キョウとユタカシリーズ
夏の虫



 夏休み。セミが唸る中、キョウはじっと木の上のカブトムシを見つめていた。
「キョウ、何かいた?」
「カブトムシ」
「うそ」
 寄ってきたユタカが目を丸くして近づく。そんなに息を殺さなくても、逃げないのに。
「ほんとだ。これ、捕まえる?」
「親父、カブトムシ嫌いだから無理」
 知ってはいたことだが、そう思いながらもこの場を立ち去れなかったのは、諦め切れていない証拠だ。

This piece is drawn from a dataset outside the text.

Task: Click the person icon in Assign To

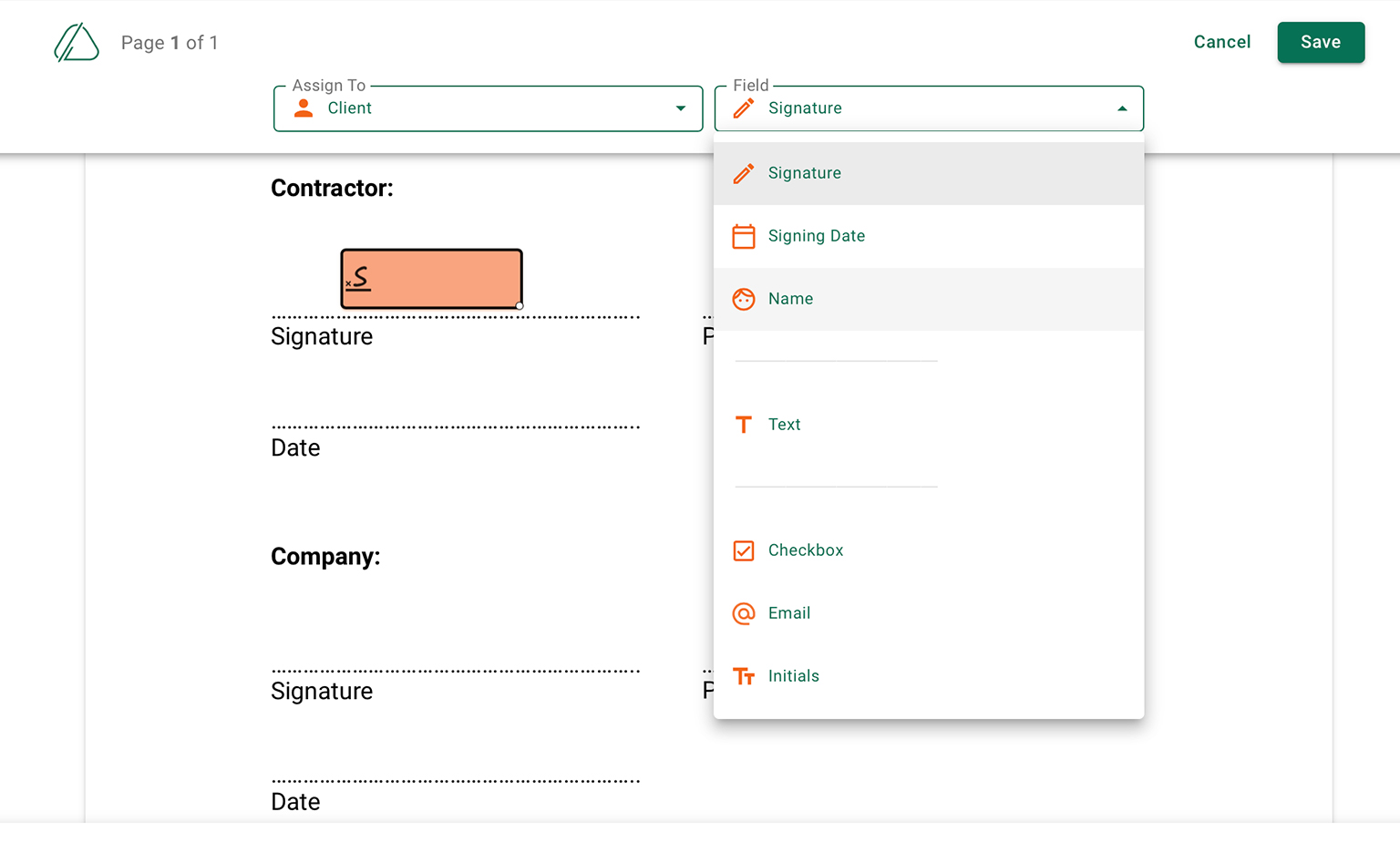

 ユタカは汗を拭って、カブトムシをまじまじと覗き込んだ。
「あ、のさ。……俺ん家で飼おうか」
「え?」
 思いがけない提案にキョウはユタカを返り見た。まさか、今までキョウの後ろをくっ付いていただけのユタカが、そんなことを言い出すとは思ってもみなかったのだ。
「俺ん家、隣だし、いつでも来ていいからさ」
 気づけば、中学に入ってからあんなに小さかったユタカの背が伸びた。もう少しで追い越されるかもしれない。キョウはなんだか複雑な心持ちがして、思わずユタカを見つめていた。
「だめ、かな?」
「うん……いや、分かった。お前が飼え。俺が世話しにいってやるから」
 生意気な言い分だと自分でも大人気なく思ったが、ユタカは嬉しそうに顔を緩めた。
「やった! キョウちゃん、いつでも来ていいからね!」
 ユタカがはしゃぐ。相当興奮しているのだろう。手に持っていたバッグを振り回し始めたので、キョウは慌てて止めに入った。
「危ないって」
 バシ、とそれが木の幹に命中したのが一秒後。幹の上の塊が硬い羽を広げて、低く音を立てながら飛んでいったのが、その三秒後。あっという暇も無かった。
「あー……」
 キョウは別に責める気もなかったが、ユタカを見ると、今にも泣き出しそうな顔をしている。こんなところは、まだまだ子供だ。
「泣くなよ、中学生にもなって」
「泣いてないよ」
「俺、行くから」
「え……?」
「カブトムシ。いなくても、行くから」
 だいたい、このどんくさい奴の言いたいことはすぐに分かる。
「キョウちゃん……」
「ほら、帰るぞ」
 歩き出す。カブトムシの世話の前に、こんな大きい子供の面倒を見るので手一杯だ。
 少し考えて手を出してみる。少し躊躇ったのち、遠慮がちに握られるのを、温度で感じた。